- Genre: Drama
- Created by: Ed Solomon
- Written by: Ed Solomon
- Directed by: Steven Soderbergh
- Starring: Zazie Beetz; Claire Danes; Jim Gaffigan; Jharrel Jerome; Timothy Olyphant; CCH Pounder; Dennis Quaid; Jarod Lindsey;
- Composer: Zack Ryan
- Country of origin: United States
- Original language: English
- No. of episodes: 6

Production
- Executive producers: Steven Soderbergh; Casey Silver; Ed Solomon;
- Running time: 40-59 minutes
- Production companies: Extension 765 Casey Silver Productions

Original release
- Network: Max
- Release: July 13 – July 27, 2023

= Full Circle (miniseries) =

2023 American TV crime series

Full Circle is an American mystery drama miniseries created and written by Ed Solomon and directed by Steven Soderbergh for the Max streaming television service. It premiered July 13, 2023.

==Premise==
An investigation into a botched kidnapping uncovers long-held secrets connecting multiple characters and cultures in present-day New York City.

==Cast==
- Zazie Beetz as Mel Harmony
- Claire Danes as Sam Browne
- Timothy Olyphant as Derek Browne
- Dennis Quaid as Jeff McCusker
- Suzanne Savoy as Kristin McCusker
- Jharrel Jerome as Aked
- Gerald Jones as Louis
- Sheyi Cole as Xavier
- CCH Pounder as Savitri Mahabir
- Jim Gaffigan as Manny Broward
- Adia as Natalia
- Phaldut Sharma as Garmen Harry
- Lucian Zanes as Nicky
- William Sadler as Gene McCusker
- Happy Anderson as Joey
- Kareem Savinon as Paul Tranquada
- Franklin Ojeda Smith as Woulghby
- Ethan Stoddard as Jared
- Jay Vanderveer
- Jarod Lindsey as Len
- Rachel Annette Helson as Charisse
- Finn (golden retriever) as Ruby
- Danny Hoch as Ron Cuneo

==Episodes==

| No. | Title | Directed by | Written by | Original release date |
|---|---|---|---|---|
| 1 | "Something Different" | Steven Soderbergh | Ed Solomon | July 13, 2023 |
| 2 | "Charger" | Steven Soderbergh | Ed Solomon | July 13, 2023 |
| 3 | "Jared's Body" | Steven Soderbergh | Ed Solomon | July 20, 2023 |
| 4 | "Safe in the Circle" | Steven Soderbergh | Ed Solomon | July 20, 2023 |
| 5 | "Loyalty" | Steven Soderbergh | Ed Solomon | July 27, 2023 |
| 6 | "Essequibo" | Steven Soderbergh | Ed Solomon | July 27, 2023 |

==Production==
On June 17, 2021, it was reported that HBO Max was set to develop the series Full Circle with Ed Solomon writing and producing the series with Casey Silver and Steven Soderbergh, who would direct the 6-episode series. In September 2022, Zazie Beetz, Claire Danes, Timothy Olyphant, Dennis Quaid, Jharrel Jerome, Sheyi Cole, CCH Pounder, and Jim Gaffigan were cast. In October 2022, William Sadler, Happy Anderson, and Adia joined the cast.

**Stored data**.
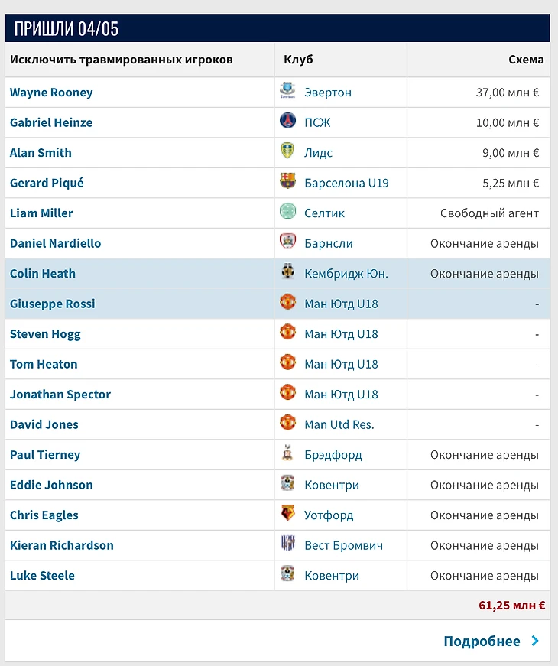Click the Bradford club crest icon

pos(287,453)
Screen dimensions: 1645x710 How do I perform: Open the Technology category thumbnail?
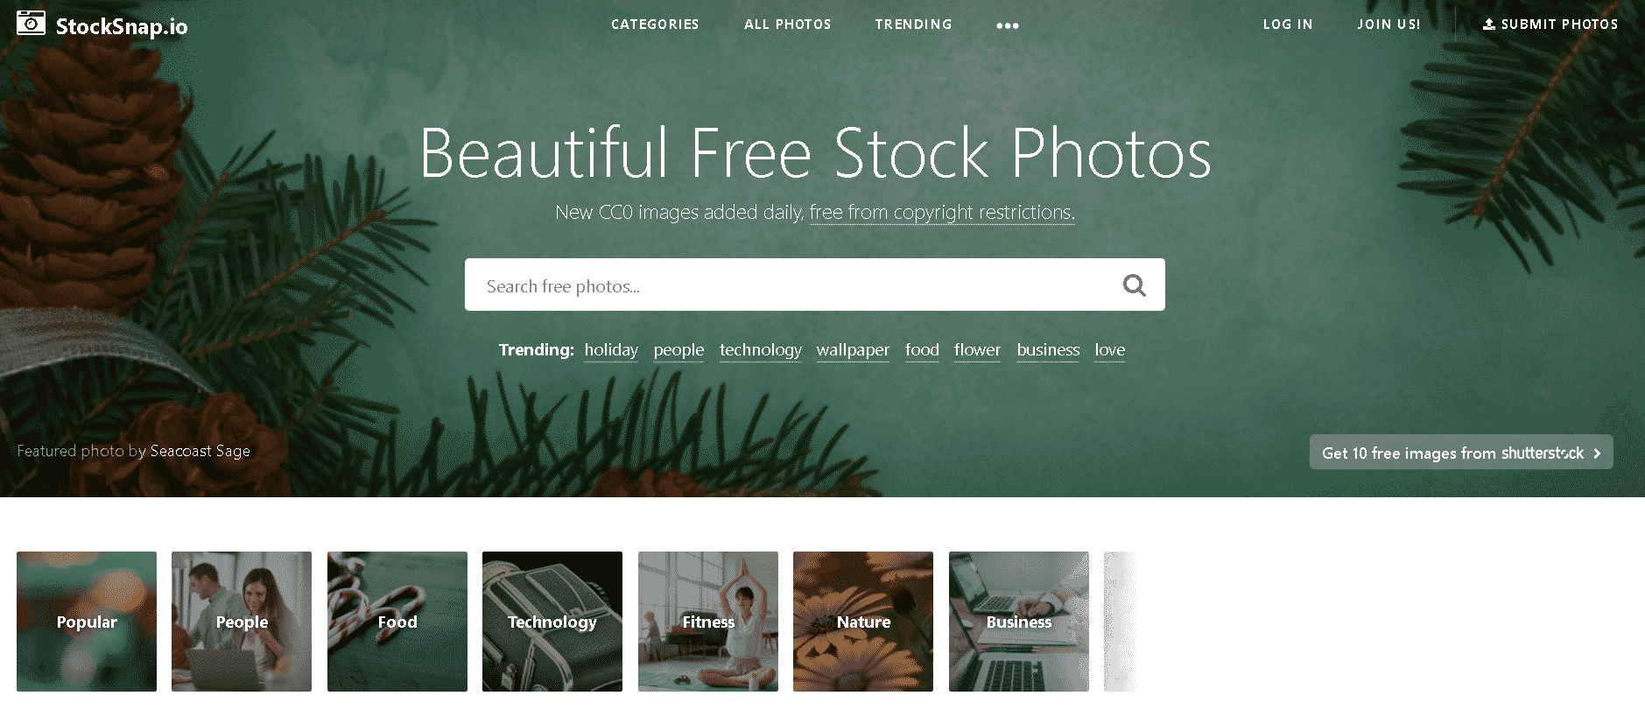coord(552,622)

--

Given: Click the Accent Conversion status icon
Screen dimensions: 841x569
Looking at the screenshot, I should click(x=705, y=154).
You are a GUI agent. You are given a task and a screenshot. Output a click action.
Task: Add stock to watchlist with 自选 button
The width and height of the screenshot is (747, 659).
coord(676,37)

**Exercise instructions**.
**A)** In the Full Circle article, answer each question:
(i) Who is credited as the composer?
(ii) Which character does Zazie Beetz play?
(iii) What is the title of episode 4?
**B)** Revise the Full Circle article's passage that opens with the words containing "2023 American TV" and closes with "New York City.", putting "abduction" in place of "kidnapping".
Rely only on the Full Circle article, not on the material.

**Solutions below**.
**A)**
(i) Zack Ryan
(ii) Mel Harmony
(iii) "Safe in the Circle"

**B)**
2023 American TV crime series

Full Circle is an American mystery drama miniseries created and written by Ed Solomon and directed by Steven Soderbergh for the Max streaming television service. It premiered July 13, 2023.

==Premise==
An investigation into a botched abduction uncovers long-held secrets connecting multiple characters and cultures in present-day New York City.